English Catholic priest and martyr

Thomas Woodhouse was an English Catholic priest and martyr at Tyburn on 19 June 1573, being disembowelled alive. He was the first priest executed under Queen Elizabeth.

==Biography==
Ordained during the latter part of Queen Mary Tudor's reign, he was a Lincolnshire rector for under a year, and in 1560 acted as a private tutor in Wales. However, he resigned that post as well over religious differences.

On 14 May 1561, he was committed to the Fleet, London, having been arrested while saying Mass. For the rest of his life he remained in custody, uncompromising in his opposition to heresy, saying Mass in secret daily, and reciting his Office regularly. In early May 1571, having heard that John Story had been condemned to death for having supported the Rising of the North two years before, Woodhouse offered to take Story's place on the scaffold. After secret negotiations with the Jesuit Provincial of Paris, he was welcomed by letter into the Society of Jesus, (although the Decree of the Congregation of Rites, 4 December 1886, describes him as a secular priest).

Treated with considerable leniency till 19 November 1572, he sent the prison washerwoman to Lord Burghley's house with his famous letter. In it he begs him to seek reconciliation with the pope and earnestly to "persuade the Lady Elizabeth, who for her own great disobedience is most justly deposed, to submit herself unto her spiritual prince and father". Some days later in a personal interview he used equally definite language. Confined then by himself he wrote "divers papers, persuading men to the true faith and obedience", which he signed, tied to stones, and flung into the street.

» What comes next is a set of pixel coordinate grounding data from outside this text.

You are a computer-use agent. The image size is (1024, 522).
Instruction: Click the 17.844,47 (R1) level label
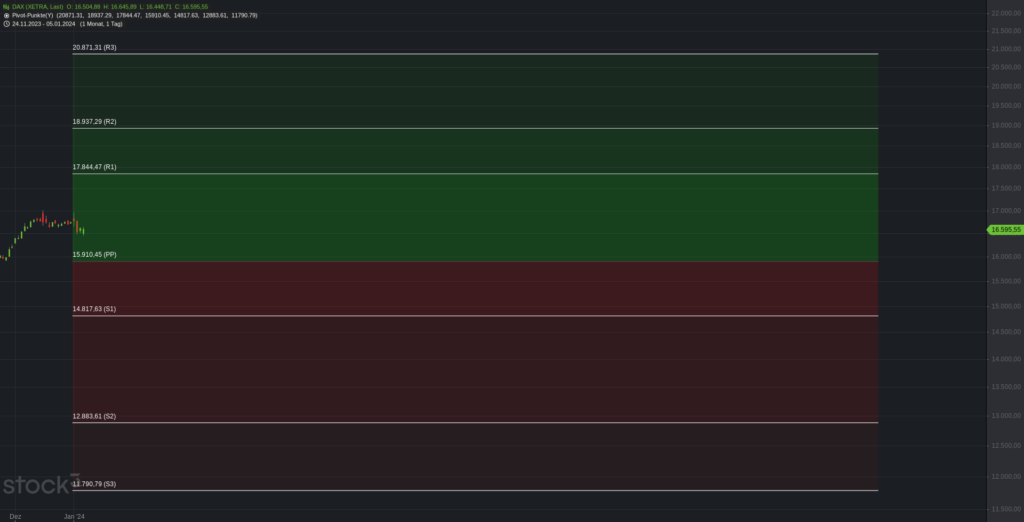tap(95, 167)
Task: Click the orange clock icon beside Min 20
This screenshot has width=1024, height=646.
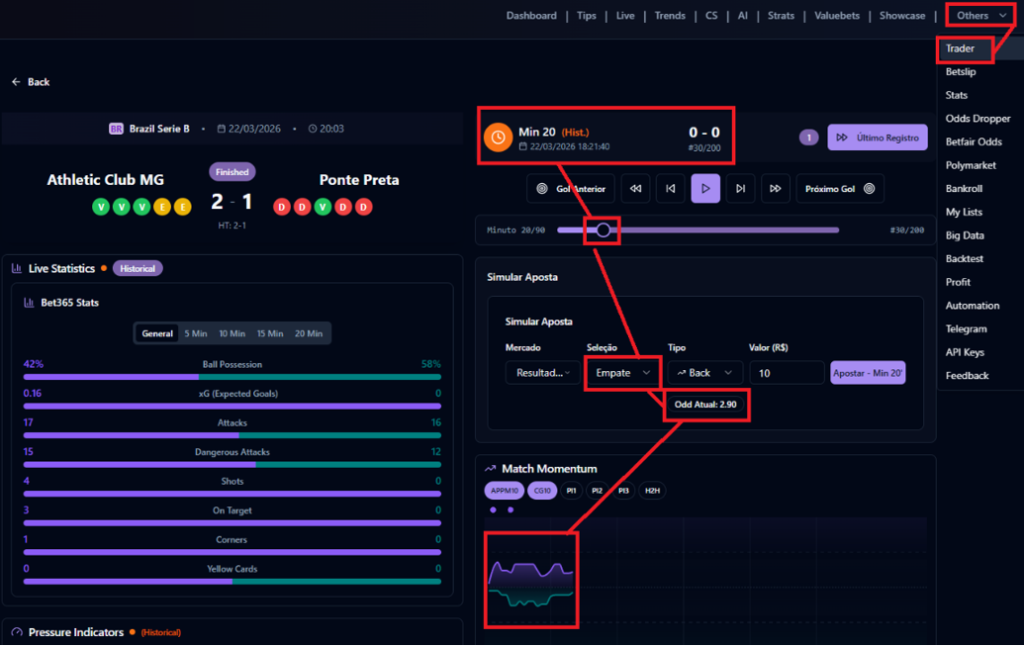Action: coord(497,138)
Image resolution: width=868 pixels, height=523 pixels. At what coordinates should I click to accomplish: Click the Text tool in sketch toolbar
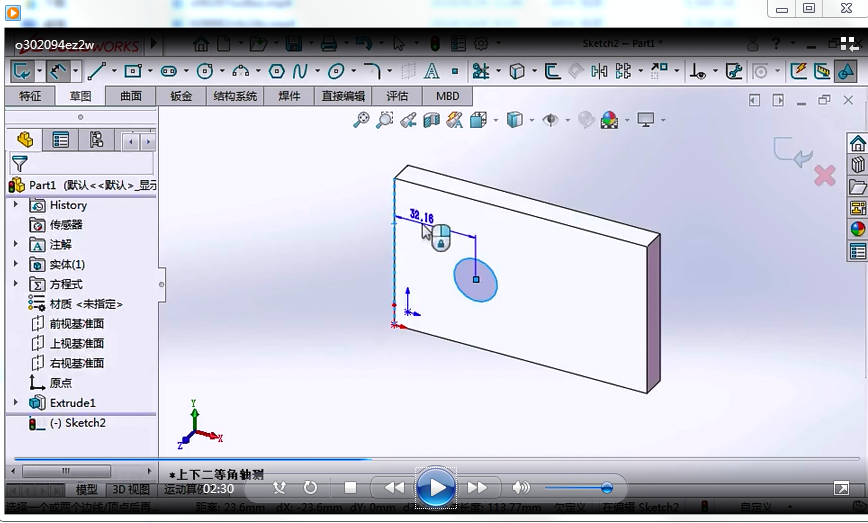(432, 71)
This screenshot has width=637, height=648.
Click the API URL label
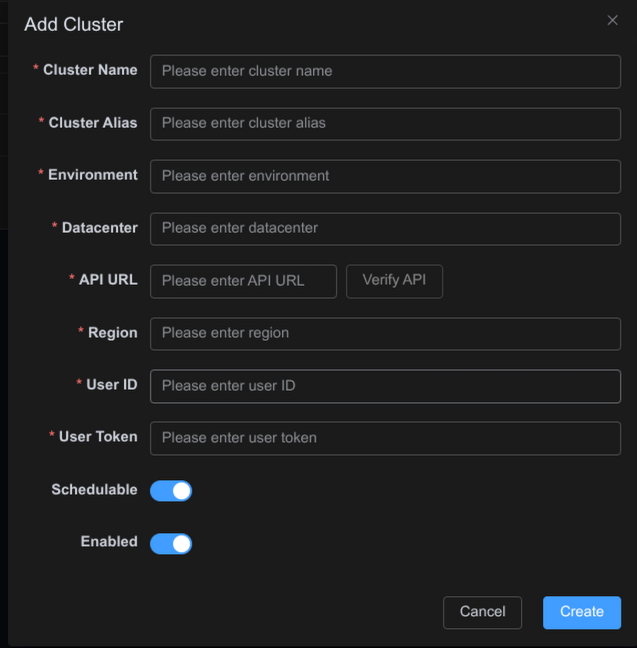click(x=108, y=280)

He was repeatedly examined both publicly and privately. The Queen's private council was inclined to dismiss him as mad. Once, when he had denied the queen's title, someone said, "If you saw her Majesty, you would not say so, for her Majesty is great". "But the Majesty of God is greater", he answered.

Tried in mid-April 1573 at the Guildhall, Woodhouse not only refused to recognize the authority of the judges, but also challenged the jurisdiction of the secular court to judge a priest. Found guilty of treason, he was executed at Tyburn on 19 June 1573 by being hanged, drawn, and quartered. He defiantly argued that the Queen needed to beg pardon from the Pope, leading some in the crowd to cry out "hang him, hang him, this man is worse than Story".

Thomas Woodhouse was beatified by Pope Leo XIII in December 1886; the Jesuits consider him the protomartyr of the Company on English soil. Blessed Thomas Woodhouse is commemorated on 19 June.